Так как у Чин-Хо-Зана было два сына, взрослых молодца, – то он призвал их и сказал:
– Довольно вам бить баклуши в Китае. Вот вам денег! Поезжайте в Европу. Есть такая страна. Туда и солнце является с запозданием. Заплатите деньги и учитесь. Там знанием торгуют, как у нас провизией. Стараясь сбыть тухлятину. И есть там, я слышал, две такие науки. Гражданское право и уголовное. Ты изучишь гражданское, а ты уголовное. И вернетесь сюда и расскажете. И буду я знать, наконец, чем отличается гражданское дело от уголовного. Ступайте!
Дети собрались и со многими слезами поехали в Европу. Четыре года пропадали они в Европе. Все ездили с места на место и везде учились. Отец получал письма с самыми странными названиями городов. То «Па-Риж», то «Лон-Дон», то «Ве-На», то «Бер-Лин».
А один раз в заголовке письма было написано: – Moulin-Rouge [35] .
Каждое письмо заканчивалось словами:
– Варвары жадны. Знание сладко. А посему пришли нам еще денег.
Наконец, это надоело старику. Однажды, получа такое письмо, он не послал денег.
И через тридцать дней и ночей сыновья вернулись. Вернулись худые, тощие, со впалыми глазами, едва стоя на дрожащих ногах.

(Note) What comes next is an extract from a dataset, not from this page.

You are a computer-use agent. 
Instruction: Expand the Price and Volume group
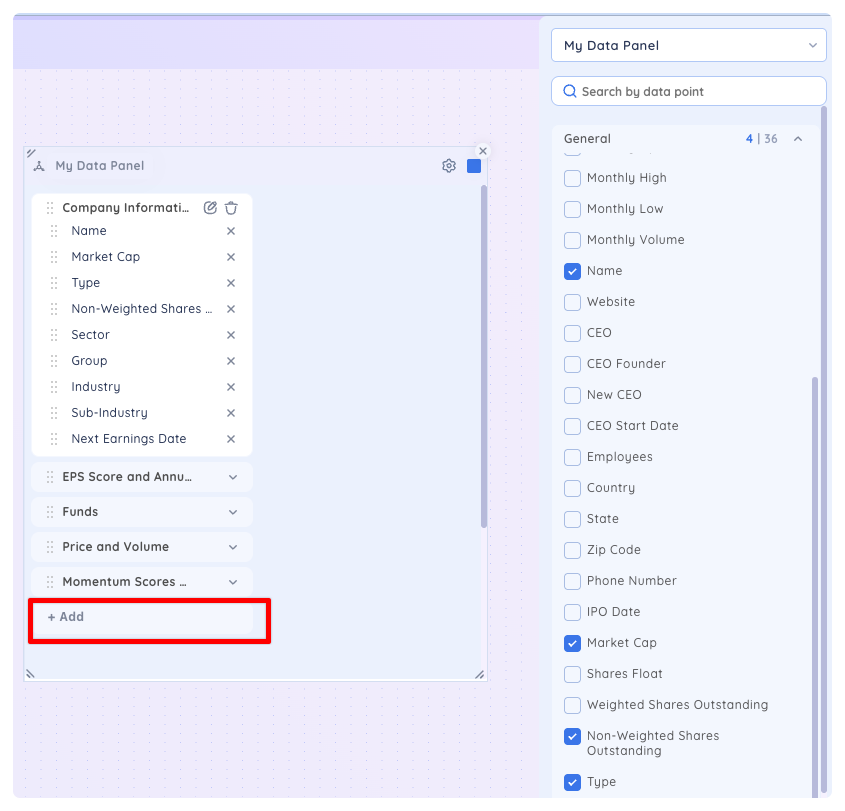[233, 547]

– Хочу думать, что это от наук! – сказал Чин-Хо-Зан и велел сыновьям:
– Рассказывайте мне все, чему вы выучились в далекой стране, куда даже солнце доходит с опозданием. Сначала ты, мой старший сын, расскажи мне, что такое гражданское дело, а потом ты, мой младший, расскажи мне об уголовном. Чтоб знал я, старик, как разбираться мне в делах тяжущихся.
Сыновья поклонились и начали.
Сначала старший сын два часа рассказывал, что такое, по науке о праве, дело гражданское.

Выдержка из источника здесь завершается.